Kirst Sarah / Freie Universität Berlin
Riots are currently the focus of numerous political and media debates, as well as in academic fields such as urban studies, research on political protest, and anthropological studies on everyday resistances. In Africa, during the 2008 food riots, the uprisings in the Arab world, the occupy movement and other protests, riots have acted as a specific way of articulating anger, and have consequently been paid attention by government, oppositional actors, civil society, media, and scholars. The panel will bring answers to these questions: In what contexts do riots emerge in Africa? What do we know about their emergence and the individuals and social groups involved? How do these riots differ from phenomena such as political protest and social movements? How do they relate to more ‘organised’ forms of contentious politics, such as the activities of trade unions and civil society organisations? How do governments, security forces, and opponents in Africa react to riots? How and in which ways are riots made ‘objects of politics’ by other actors?
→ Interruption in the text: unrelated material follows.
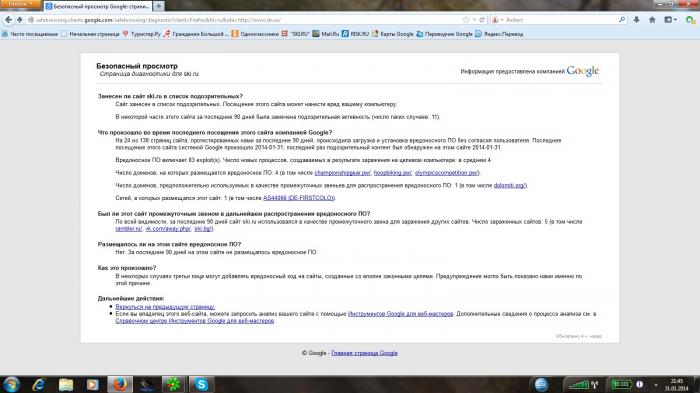Open the AS44066 (DE-FIRSTCOLO) network link

point(299,198)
Les émeutes africaines: soulèvements locaux, politiques nationales et attention internationale
Les mouvements de soulèvements populaires se trouvent actuellement au cœur des débats politiques et médiatiques, ainsi que du domaine académique comme tendent à le montrer les «urban studies» (études urbaines), les études sur les manifestations politiques, ou encore les recherches anthropologiques sur les mouvements de résistance quotidienne. En Afrique, les émeutes de la faim de 2008, les soulèvements dans le monde arabe, le mouvement Occupy Wall Street et les diverses manifestations contre la crise économique, ont permis de canaliser les revendications populaires et d’attirer l’attention des gouvernements, des acteurs de l’opposition ainsi que de la société civile, des médias et de la communauté scientifique.
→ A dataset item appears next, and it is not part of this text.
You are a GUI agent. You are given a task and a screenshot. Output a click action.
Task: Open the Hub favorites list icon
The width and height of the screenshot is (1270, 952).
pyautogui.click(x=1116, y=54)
Le panel va répondre à ces questions : Dans quel contexte surviennent les émeutes? Que savons-nous de leur émergence, et des individus et groupes sociaux qui y participent? Comment les émeutes se distinguent-elles des phénomènes tels que les protestations politiques et les mouvements sociaux? Comment s’identifient-elles davantage à des formes plus «organisées» de conflits politiques, telles que les organisations syndicales ou les organismes de la société civile? Comment réagissent les gouvernements, les forces de sécurité et les principaux acteurs de l’opposition face aux émeutes africaines? Comment ces émeutes sont-elles détournées en «objet politique» par d’autres acteurs ?
Demarest Leila / University of Leuven (KU Leuven)
“Riot politics” in Senegal: praxis, strategic performance, and opposition dynamics
International media commonly depict riots in (Sub-Saharan) Africa as spontaneous and violent outbursts responding to socio-economic distress (e.g. high food prices) – a narrative often characterized by images of rock-throwing youths and burning tyres. Many researchers as well, especially in quantitative conflict studies, see African riots as primarily caused by economic factors. This paper, however, will emphasize the detailed organization and planning behind so-called spontaneous riots, the social -and often political- networks involved with violent protests, and the underlying political motivations of the main actors involved. Inspired by the works of Paul Brass and others on “riot systems” in India, this paper takes the view that in the case of Africa as well, ideas about random collective violence are severely biased and often mistaken. Based on field interviews with members of political parties, youth movements and civil society organisations in Dakar, Senegal, I demonstrate how ‘spontaneous’ protests and riots during former-president Wade’s second term, and especially in the run-up to the presidential elections of 2012 are intrinsically embedded in opposition politics. Moreover, riot practices are strategically directed towards (international) media and while the image of ‘Senegal on the verge of political instability’ was consciously created at the beginning of 2012, “violent” actions themselves were performed within a restrictive normative framework.
Horakova Hana / Metropolitan University Prague
Xenophobic violence, identity politics and new nationalism in South Africa
In May 2008 xenophobic violence spread all over South Africa which resulted in the death toll of more than 60 Africans, mainly from Somalia, Mozambique or Zimbabwe.
The aim of this paper is to analyse recent outbreaks of violence in the cultural and political context of South African society. I attempt to examine their substance and causes, and their effects on South African society and their capability of nation-building and sustaining democracy. What are the factors that explain the use of violence against African refugees and immigrants in the new South Africa?
Existing accounts of these events emerge in terms of economic crisis, political transition, relative deprivation, or as remnants of apartheid. Yet, these individual explanations cannot offer the entire picture; it is important to understand xenophobic violence as a political discourse. Given the current shift of South African nationalistic discourse from the-all inclusive into the exclusivist form, I argue that xenophobia is a product of a nationalist discourse in postapartheid South Africa based on the politics of belonging and the construction of citizenship. New racially inflected African nationalism, driven by populism and nativism, instrumental in the new political cleavage between South Africans as “deserving citizens” and Makwerekwere as “undeserving outsiders” have far-reaching effects on a fragile postapartheid democracy.
The paper draws on scholarly literature and on my recurring study visits to SA.